Colorado Gives Day helps local groups
EAGLE COUNTY — It’s easy to drop some spare change in a Salvation Army bucket on a trip to the store. On Dec. 10, it will even easier to drop a few dollars into your favorite charity’s coffers without leaving the house.
Dec. 10 is the fourth Colorado Gives Day, a project established in 2010 by a group then known as the Community First Foundation and supported by Colorado-based 1stBank, which will process all Colorado Gives credit card donations without charging any fees. That’s a sizable donation in itself — roughly $250,000 — but the bank also will make about an additional $350,000 available in various grants and awards.
The drive to collect a lot of donations on one day has been an increasing success story. Organizers hope donations this year top $20 million. In Eagle County, 34 local groups hope to raise about $500,000 in just one day.
The donation total has grown as the list of nonprofit groups has grown. What started as a group of a handful of nonprofits has grown quickly as people running those groups have recognized the power of banding together for one big project. Since just this past year, another 13 groups have joined Eagle Valley Gives.
PROCEEDS GO TO SERVICES
Jason Denhart, head of the Eagle Valley Gives board, said 40 or more groups could be on the Eagle County Gives website next year.
There could have been 40 this year, but Denhart said several groups weren’t able to finish the approval process in time to join the Colorado Gives effort this year. That’s bad news for the groups, but good news for donors, he said.
Colorado Gives “is sort of the better business bureau of nonprofit groups in Colorado,” Denhart said. Every group with an active profile on either the Colorado Gives or Eagle County Gives website has been strictly scrutinized — meaning that a group on those sites isn’t going to spend most of its donations on overhead instead of services.

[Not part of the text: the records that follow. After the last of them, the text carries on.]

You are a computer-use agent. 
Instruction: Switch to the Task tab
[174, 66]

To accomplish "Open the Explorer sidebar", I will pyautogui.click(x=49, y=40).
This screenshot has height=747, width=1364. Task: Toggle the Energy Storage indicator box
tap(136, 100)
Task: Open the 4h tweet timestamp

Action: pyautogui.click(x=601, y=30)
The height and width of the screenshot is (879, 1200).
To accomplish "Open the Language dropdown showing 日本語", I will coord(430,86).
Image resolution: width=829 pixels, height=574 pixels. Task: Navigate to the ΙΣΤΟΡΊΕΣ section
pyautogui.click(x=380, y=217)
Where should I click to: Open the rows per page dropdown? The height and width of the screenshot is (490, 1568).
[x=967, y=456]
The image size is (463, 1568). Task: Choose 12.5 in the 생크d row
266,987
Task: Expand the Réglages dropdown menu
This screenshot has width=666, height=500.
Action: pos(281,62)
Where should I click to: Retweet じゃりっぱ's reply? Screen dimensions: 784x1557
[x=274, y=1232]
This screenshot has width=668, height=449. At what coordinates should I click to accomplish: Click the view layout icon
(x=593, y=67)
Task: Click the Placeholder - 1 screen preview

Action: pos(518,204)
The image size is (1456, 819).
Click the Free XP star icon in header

Eagle County Gives gets exposure from the Vail Daily as well as local radio stations. It also gets a good bit of support from local businesses, some of which encourage people to donate as they pay their bills.
For instance, Group 970 restaurants, a valley-based company that owns the Vail and Beaver Creek Chophouse restaurants and several others, is asking its guests on Dec. 10 to either “round up” their checks to the next dollar or make a separate donation. Each of the group’s restaurants will match those donations up to $250 per restaurant.
Group 970 communications manager Sara Franke said Colorado Gives Day is a good opportunity for the company to continue its charitable efforts during what’s usually the busiest time of the year.
“It’s neat to see how (local groups) have grown that effort over the past few years,” Franke said.
Denhart said some local lodges already put a donation box on guests’ bills Dec. 10. Vail Resorts’ lodges may follow suit next year.
“It’s been great to see the buy-in from the local business community,” Denhart said.
It’s OK TO BE PICKY
One of the good things about Colorado Gives Day is how donors can pick and choose what nonprofit groups they donate to — it’s as easy as picking a charity, naming an amount and clicking a box.
The Vail Valley Salvation Army hopes to raise $50,000 on Dec. 10. Avon resident Dan Smith, a member of the Salvation Army board of directors as well as the Vail Mountain Rescue Group, hopes the latter group will also have success in its first year on the Eagle County Gives website.
Denhart said the idea of raising a hefty amount of money for deserving causes is exciting in itself. But just as exciting is the way local nonprofits work together to drum up support for Colorado Gives Day. Groups have been “liking” each other on Facebook and other social media outlets to let their own followers know about the work other groups do, Denhart said. And the nonprofit coalition also presents a united front in advertising and promotions.
“After 20 years here in the nonprofit community, it’s great we’re spending time every month to talk about promoting each other,” Denhart said.